British Universities Film & Video Council

moving image and sound, knowledge and access

How Films Were Made & Shown

How Film Were Made & Shown: Some Aspects of the Technical Side of Motion Picture Film 1895-2015 by David Cleveland and Brian Pritchard (David Cleveland, 2015), 453 pages, ISBN: 978-0955827181 (hardback), £45. To order the book, visit: www.brianpritchard.com/How_Films_Were_Made_and_Shown.htm

Luke-McKernanAbout the Reviewer: Dr Luke McKernan is Lead Curator, News and Moving Image at the British Library. He is the author of: Charles Urban: Pioneering the Non-Fiction Film in Britain and America, 1897-1925 (University of Exeter Press, 2013); Shakespeare on Film, Television and Radio: The Researcher’s Guide (BUFVC, 2009), co-editor with Eve-Marie Oesterlen and Olwen Terris; Moving Image Knowledge and Access: The BUFVC Handbook(BUFVC, 2007), co-editor with Cathy Grant; Yesterday’s News: The British Cinema Newsreel Reader (BUFVC, 2002), editor; A Yank in Britain: The Lost Memoirs of Charles Urban, Film Pioneer (The Projection Box, 1999), editor; Who’s Who of Victorian Cinema: A Worldwide Survey (BFI, 1996), co-editor with Stephen Herbert; Walking Shadows: Shakespeare in the National Film and Television Archive (BFI, 1994), co-editor with Olwen Terris.

There have been many books that have instructed us on how films are made. This perhaps the first that informs us how they were made. For around 120 years films were made and shown on film; that is, on a clear plastic strip bearing photographic images through which light needed to be shone, with the successive images being projected intermittently by mechanical means, to fool the brain into perceiving motion.

Those days are gone. Motion pictures are now made and shown digitally, and increasingly those that once existed as film have been digitised and can only be experienced in that form. However those films which survive as film need caring for and need understanding, not only to ensure that they are properly preserved but to ensure that their digital manifestations represent as accurately as possible how they were originally experienced. The past commands our respect, and that requires expertise.

The aim of How Films Were Made & Shown is to pass on that expertise. Its authors are widely recognised experts in their field. David Cleveland was for many years Curator of the East Anglian Film Archive, overseeing its world-renowned MA in Film and Television Archiving, which produced a generation or more of skilled film archivists. Brian Pritchard is a film technician and archiving consultant with decades of experience and an encyclopaedic knowledge of the medium.

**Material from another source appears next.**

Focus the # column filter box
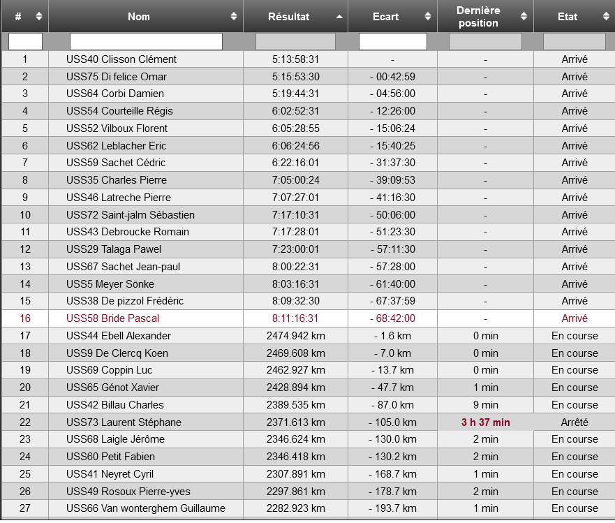 [x=25, y=42]
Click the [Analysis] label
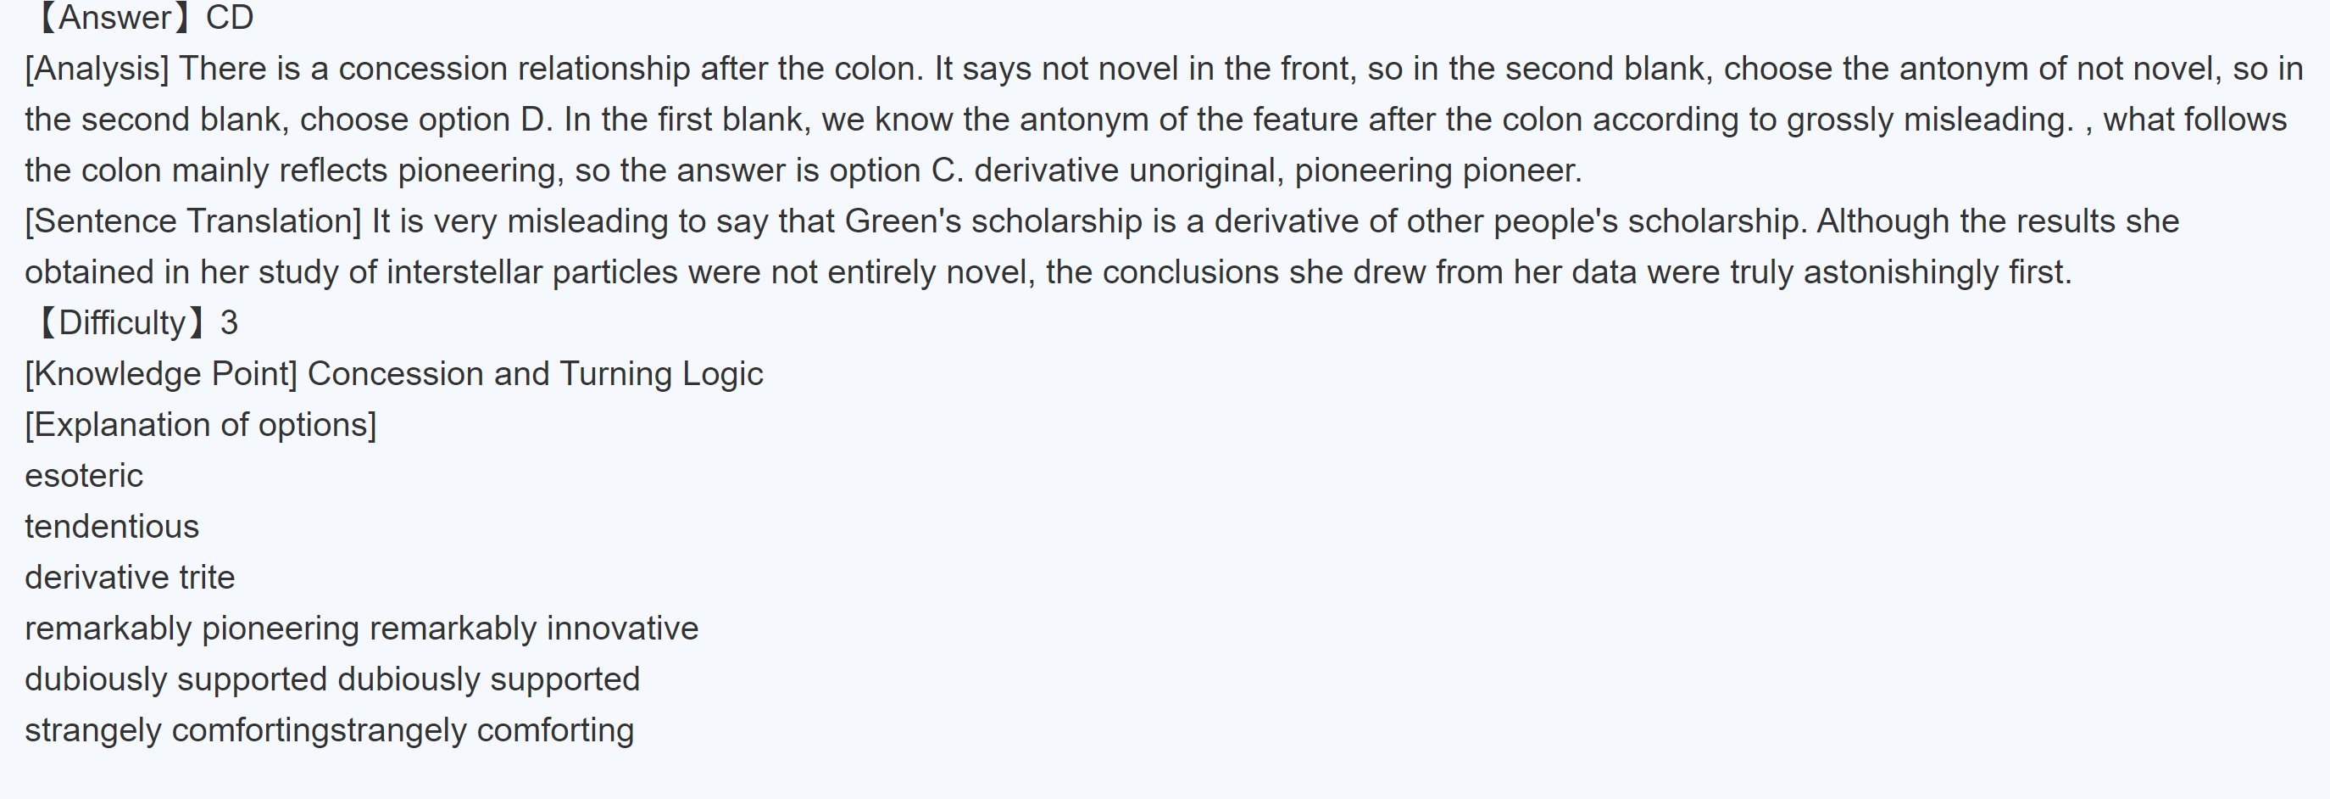 coord(97,69)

How-Films_CoverTheir book pours out all that they can supply on the history and mechanics of film. Arranged chronologically, it covers the basics of production and exhibition, the historical developments from the 1890s through to recent times, and chapters on colour and the operations of a film laboratory. However, it is not an instructional manual in the usual sense. It is a very personal kind of history, with the points made frequently coming the authors’ own experience, so there is a heavy bias towards British film history, and numerous illustrations that relate to East Anglia. This is not parochialism as such; it simply demonstrates that there are many different kinds of film history, and a myriad ways in which film travelled from 1895 to 2015.

The book is not meant to be an exercise in nostalgia, however. The authors want to us know these things, and through them to appreciate how films worked. It is rich in example, anecdote, images (over 900 of them), facts and figures. Given its status as a work of instruction and reference, it is a little frustrating that there are no notes, which will have saved on the pagination but means that we have to take the numerous quotations and statements of fact on trust. Few of the illustrations are given a source, and though many will have come from the authors’ personal collections, it would have better to have known when this was the case and when not. The select bibliography is perfunctory, given the scale of the subject. The index is impressive, however: I do not recall having seen previously one quite so thorough in noting all the references to different rates of frames per second.

Another thing notable about the index is the virtual absence of the word ‘digital’. Although it pops up a few times in the text, it turns up just once in the index (under ‘Digital sound tracks’). There is no denial of digital as such; it is simply not part of the book’s purpose. The longing some continue to hold for celluloid does not bear much scrutiny. How films are made and shown will always be changing, and we change with it. But if we know only digital we will fail to understand film history and we will certainly fail to care properly for that history. How Films Were Made & Shown is there to tweak the consciences of all those with a responsibility for the medium’s past, and to excite interest in understanding and acting upon that history.